Frequently Asked Questions


What is Court-Annexed Mediation (CAM)?

CAM is a voluntary process conducted under the auspices of the court by referring the parties to the Philippine Mediation Center (PMC) Unit for the settlement of their dispute, assisted by a Mediator accredited by the Supreme Court.

What are the cases subject to CAM?

The following cases shall be referred to CAM:

  1. All civil cases, except those which by law may not be compromised (Article 2035, New Civil Code);
  2. Special proceedings for the settlement of estates;
  3. The civil aspect of Quasi-Offenses under Title 14 of the Revised Penal Code;
  4. The civil aspect of criminal cases where the imposable penalty does not exceed six years imprisonment and the offended party is a private person; and
  5. The civil aspect of theft (not qualified theft), estafa (not syndicated or large scale estafa), and libel.

What is Judicial Dispute Resolution (JDR)?

JDR is a process whereby the judge (called the JDR Judge) employs conciliation, mediation or early neutral evaluation in order to settle a case at the pre-trial stage.  In the event the JDR fails, then another judge (called the trial judge) shall proceed to hear and decide the case.
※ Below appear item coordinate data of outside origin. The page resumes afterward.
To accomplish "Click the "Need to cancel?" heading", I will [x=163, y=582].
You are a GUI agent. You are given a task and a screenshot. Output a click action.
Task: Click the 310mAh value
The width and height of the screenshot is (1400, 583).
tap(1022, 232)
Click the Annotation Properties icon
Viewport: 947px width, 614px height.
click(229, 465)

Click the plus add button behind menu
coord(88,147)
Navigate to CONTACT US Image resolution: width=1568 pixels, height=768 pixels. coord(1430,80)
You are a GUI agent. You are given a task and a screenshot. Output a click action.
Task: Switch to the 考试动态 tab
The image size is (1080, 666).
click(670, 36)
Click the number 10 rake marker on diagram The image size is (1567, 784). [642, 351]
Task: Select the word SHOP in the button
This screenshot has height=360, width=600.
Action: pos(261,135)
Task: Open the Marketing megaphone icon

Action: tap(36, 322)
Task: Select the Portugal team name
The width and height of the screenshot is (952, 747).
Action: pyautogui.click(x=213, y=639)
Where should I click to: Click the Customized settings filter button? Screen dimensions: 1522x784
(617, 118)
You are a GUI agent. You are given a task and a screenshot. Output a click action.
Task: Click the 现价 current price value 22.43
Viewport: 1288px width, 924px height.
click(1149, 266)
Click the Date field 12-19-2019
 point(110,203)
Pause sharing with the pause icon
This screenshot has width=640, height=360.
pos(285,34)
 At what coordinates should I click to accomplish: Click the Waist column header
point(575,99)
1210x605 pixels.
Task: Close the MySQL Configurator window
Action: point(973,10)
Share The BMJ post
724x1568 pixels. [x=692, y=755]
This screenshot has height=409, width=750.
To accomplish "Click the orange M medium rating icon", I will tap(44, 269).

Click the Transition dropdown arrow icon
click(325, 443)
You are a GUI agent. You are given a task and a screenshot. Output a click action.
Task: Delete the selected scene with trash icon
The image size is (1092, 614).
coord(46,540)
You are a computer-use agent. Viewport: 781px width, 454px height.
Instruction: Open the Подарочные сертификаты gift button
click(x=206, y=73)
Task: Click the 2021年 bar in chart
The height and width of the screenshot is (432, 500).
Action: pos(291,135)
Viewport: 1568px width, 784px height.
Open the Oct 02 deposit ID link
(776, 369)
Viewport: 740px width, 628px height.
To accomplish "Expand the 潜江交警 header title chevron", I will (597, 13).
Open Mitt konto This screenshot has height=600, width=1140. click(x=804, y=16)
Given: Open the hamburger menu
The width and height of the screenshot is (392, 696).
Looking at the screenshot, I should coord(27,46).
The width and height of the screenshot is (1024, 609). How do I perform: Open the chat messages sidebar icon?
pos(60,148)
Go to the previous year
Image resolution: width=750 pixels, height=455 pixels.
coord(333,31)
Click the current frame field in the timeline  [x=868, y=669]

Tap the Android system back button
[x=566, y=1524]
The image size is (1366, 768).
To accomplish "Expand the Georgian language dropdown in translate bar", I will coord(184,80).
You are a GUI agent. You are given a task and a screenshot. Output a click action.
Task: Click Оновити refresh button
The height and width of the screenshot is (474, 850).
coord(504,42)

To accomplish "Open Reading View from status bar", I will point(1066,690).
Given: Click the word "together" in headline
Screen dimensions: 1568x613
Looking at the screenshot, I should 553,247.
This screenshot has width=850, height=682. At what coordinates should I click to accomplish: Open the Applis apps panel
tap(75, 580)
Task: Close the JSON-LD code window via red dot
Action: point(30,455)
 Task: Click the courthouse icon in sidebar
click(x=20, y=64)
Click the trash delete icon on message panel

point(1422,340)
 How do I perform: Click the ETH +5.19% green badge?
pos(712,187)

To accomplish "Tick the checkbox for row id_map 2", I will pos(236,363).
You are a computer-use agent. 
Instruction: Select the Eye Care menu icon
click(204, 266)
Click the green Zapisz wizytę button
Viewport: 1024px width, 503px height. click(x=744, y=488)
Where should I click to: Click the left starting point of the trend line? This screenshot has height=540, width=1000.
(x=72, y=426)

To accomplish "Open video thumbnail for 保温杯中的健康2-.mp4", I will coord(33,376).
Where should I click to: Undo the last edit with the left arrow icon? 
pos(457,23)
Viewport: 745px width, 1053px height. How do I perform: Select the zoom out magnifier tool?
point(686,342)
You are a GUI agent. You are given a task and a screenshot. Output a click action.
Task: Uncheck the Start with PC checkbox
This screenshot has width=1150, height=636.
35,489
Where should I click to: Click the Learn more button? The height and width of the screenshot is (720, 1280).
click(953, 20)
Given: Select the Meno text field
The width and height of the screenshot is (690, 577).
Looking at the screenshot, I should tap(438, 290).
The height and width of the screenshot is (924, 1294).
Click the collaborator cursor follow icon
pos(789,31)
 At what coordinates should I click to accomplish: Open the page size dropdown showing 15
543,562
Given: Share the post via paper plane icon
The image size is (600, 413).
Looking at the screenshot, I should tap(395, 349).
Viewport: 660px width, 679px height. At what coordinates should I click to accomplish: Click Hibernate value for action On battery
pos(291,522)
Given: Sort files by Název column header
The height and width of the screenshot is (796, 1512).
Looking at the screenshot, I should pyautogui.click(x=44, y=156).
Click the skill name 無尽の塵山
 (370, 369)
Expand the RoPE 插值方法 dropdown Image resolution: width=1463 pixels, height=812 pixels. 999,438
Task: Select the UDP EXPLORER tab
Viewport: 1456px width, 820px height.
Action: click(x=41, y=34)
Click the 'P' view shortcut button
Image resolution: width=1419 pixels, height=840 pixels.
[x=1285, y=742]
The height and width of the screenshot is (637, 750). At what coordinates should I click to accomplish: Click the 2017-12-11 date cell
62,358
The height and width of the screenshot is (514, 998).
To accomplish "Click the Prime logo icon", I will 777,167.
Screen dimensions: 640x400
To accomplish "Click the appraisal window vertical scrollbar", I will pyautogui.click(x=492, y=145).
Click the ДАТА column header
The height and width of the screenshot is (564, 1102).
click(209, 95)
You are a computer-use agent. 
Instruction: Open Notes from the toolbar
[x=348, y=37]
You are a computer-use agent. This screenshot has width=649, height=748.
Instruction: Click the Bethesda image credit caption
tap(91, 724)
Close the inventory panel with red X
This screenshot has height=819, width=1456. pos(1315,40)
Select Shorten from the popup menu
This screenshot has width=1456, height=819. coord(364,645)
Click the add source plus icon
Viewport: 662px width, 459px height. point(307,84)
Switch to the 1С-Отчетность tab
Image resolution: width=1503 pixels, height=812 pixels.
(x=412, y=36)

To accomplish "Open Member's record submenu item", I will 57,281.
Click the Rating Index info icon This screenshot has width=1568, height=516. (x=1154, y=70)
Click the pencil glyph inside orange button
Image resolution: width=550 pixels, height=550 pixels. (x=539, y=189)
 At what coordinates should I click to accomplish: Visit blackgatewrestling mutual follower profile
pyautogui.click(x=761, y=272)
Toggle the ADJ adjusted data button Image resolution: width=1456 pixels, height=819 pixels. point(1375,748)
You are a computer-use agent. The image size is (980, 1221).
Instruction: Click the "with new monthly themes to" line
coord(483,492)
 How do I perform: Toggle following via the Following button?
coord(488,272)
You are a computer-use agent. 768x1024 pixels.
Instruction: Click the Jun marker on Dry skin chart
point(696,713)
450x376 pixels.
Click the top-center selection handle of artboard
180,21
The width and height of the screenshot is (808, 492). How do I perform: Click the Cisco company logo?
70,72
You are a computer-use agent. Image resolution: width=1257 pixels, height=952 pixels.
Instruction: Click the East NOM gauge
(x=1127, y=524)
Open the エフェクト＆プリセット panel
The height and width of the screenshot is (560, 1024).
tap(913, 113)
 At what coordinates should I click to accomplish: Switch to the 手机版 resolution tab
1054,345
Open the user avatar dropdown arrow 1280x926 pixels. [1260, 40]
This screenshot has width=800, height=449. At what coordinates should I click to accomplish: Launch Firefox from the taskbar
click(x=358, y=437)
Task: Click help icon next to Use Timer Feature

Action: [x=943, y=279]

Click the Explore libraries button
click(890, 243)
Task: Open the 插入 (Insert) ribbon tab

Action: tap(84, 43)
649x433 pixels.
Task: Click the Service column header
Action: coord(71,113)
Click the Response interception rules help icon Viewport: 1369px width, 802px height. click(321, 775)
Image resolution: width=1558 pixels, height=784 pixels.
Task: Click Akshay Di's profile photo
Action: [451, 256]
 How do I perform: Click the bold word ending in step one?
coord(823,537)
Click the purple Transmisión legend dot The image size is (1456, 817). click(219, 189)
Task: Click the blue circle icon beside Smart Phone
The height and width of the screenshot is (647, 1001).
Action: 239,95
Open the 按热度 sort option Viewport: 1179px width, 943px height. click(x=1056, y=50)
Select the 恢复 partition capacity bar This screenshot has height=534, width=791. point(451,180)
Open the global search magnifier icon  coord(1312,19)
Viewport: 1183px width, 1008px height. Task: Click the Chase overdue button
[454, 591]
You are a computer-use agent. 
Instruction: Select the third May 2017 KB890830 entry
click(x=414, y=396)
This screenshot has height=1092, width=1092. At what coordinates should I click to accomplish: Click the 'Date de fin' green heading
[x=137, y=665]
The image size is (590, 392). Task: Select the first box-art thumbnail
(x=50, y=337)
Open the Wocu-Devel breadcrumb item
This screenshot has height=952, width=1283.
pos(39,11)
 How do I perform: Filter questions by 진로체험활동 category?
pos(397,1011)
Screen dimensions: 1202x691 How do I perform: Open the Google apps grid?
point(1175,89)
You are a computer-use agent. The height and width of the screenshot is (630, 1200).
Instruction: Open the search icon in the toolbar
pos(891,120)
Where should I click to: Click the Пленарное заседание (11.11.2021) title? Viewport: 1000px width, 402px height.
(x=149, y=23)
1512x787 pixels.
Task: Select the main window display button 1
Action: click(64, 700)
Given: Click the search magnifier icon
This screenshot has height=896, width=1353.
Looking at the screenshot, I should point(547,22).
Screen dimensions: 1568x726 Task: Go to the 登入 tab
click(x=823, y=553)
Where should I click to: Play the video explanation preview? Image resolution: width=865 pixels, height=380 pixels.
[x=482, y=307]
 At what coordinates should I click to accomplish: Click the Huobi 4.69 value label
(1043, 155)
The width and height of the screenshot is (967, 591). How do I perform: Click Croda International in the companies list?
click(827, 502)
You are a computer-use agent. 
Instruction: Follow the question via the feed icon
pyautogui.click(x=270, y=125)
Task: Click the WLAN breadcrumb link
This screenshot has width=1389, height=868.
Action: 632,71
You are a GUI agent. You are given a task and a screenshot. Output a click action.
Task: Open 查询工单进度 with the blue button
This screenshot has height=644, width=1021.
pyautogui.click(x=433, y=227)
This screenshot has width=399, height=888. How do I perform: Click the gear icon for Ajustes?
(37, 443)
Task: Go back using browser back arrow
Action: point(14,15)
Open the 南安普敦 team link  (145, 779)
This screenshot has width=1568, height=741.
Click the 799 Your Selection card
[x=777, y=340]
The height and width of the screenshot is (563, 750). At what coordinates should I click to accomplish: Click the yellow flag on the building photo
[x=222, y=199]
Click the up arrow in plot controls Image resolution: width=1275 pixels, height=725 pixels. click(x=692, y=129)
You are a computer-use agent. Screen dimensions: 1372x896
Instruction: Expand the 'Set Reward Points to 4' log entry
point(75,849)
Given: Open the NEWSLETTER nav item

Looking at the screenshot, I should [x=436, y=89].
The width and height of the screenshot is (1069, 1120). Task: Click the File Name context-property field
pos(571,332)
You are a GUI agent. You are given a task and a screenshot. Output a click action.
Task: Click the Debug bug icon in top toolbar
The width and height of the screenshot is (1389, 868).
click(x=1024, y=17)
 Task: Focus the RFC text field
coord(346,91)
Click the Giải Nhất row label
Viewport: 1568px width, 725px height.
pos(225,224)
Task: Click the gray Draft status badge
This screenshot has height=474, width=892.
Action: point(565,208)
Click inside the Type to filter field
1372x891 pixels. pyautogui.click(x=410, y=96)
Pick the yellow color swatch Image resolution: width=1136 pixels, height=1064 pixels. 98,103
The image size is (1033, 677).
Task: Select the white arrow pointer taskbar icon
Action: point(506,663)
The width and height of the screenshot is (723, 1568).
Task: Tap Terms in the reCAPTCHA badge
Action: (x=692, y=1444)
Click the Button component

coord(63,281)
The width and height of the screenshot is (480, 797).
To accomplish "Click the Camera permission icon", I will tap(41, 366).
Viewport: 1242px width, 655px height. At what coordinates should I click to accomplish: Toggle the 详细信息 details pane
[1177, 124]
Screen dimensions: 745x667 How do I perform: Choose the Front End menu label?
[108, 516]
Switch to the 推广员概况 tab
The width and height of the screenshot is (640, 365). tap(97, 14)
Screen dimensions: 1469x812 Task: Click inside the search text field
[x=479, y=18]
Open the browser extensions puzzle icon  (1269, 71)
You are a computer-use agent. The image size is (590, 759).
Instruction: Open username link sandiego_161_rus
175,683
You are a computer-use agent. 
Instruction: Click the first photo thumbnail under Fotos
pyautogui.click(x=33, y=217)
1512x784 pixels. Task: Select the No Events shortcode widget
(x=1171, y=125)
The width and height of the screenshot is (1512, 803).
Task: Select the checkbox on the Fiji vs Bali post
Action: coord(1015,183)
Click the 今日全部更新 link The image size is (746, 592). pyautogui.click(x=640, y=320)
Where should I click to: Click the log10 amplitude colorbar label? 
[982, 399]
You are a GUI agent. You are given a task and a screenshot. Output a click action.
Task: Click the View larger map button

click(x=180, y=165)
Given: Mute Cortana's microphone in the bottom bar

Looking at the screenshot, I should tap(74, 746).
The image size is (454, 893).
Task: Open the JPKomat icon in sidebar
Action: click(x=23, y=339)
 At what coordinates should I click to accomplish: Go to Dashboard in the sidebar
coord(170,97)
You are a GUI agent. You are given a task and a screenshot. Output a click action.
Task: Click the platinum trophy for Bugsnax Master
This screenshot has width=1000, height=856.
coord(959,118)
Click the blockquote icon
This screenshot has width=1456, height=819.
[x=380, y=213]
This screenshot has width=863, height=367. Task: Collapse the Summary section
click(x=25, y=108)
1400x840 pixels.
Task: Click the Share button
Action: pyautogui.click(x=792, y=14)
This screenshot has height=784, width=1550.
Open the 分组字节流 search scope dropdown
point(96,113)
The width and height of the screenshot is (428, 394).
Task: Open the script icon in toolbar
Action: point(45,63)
What are the cases subject to JDR?

The following cases shall be referred to JDR by Judges in areas declared as JDR sites:

  1. All cases which were not successfully settled in CAM;
  2. All appealed cases from the exclusive and original jurisdiction of the First Level Courts:
    • over civil cases and probate proceedings, testate and intestate, under Section 33, paragraph (1) of the Judiciary Reorganization Act of 1980;
    • over cases of forcible entry and unlawful detainer under Section 33, paragraph (2) of the Judiciary Reorganization Act of 1980;
    • over civil cases involving title to or possession of real property or an interest therein under Section 33, paragraph (3) of the Judiciary Reorganization Act of 1980; and
    • over a habeas corpus case decided by the judge of the first level court, in the absence of all the Regional Trial Court judges in the province or city, that are brought up on appeal from the special jurisdiction granted to the first level courts under Section 35 of the Judiciary Reorganization Act of 1980.

What are the cases that cannot be referred to CAM and JDR?

The following cases shall not be referred to CAM and JDR:

  1. Civil cases which by law cannot be compromised, as follows:
    • The civil status of persons;
    • The validity of a marriage or a legal separation;
    • Any ground for legal separation;
    • Future support;
    • The jurisdiction of courts; and
    • Future legitime.
  2. Civil aspect of non-mediatable criminal cases;
  3. Petitions for Habeas Corpus;
  4. All cases under Republic Act No. 9262 (Violence against Women and Children); and
  5. Cases with pending application for Restraining Orders/Preliminary Injunctions.

However, in cases covered in numbers 1, 4 and 5 where the parties inform the court that they have agreed to undergo mediation on some aspects thereof, e.g., custody of minor children, separation of property, or support pendente lite, the court shall refer them to mediation.

What is Mediation Fee?

The mediation fee is the amount collected by the Clerk of Court from the filing of civil cases and private complainant in criminal cases.

What is Mediation Fund?

Mediation fund is the totality of the mediation fees, receipted and separated as a special fund, known as the SC-PHILJA-PMC Mediation Trust Fund, which is managed by the Philippine Judicial Academy (PHILJA), subject to accounting and auditing rules and regulations.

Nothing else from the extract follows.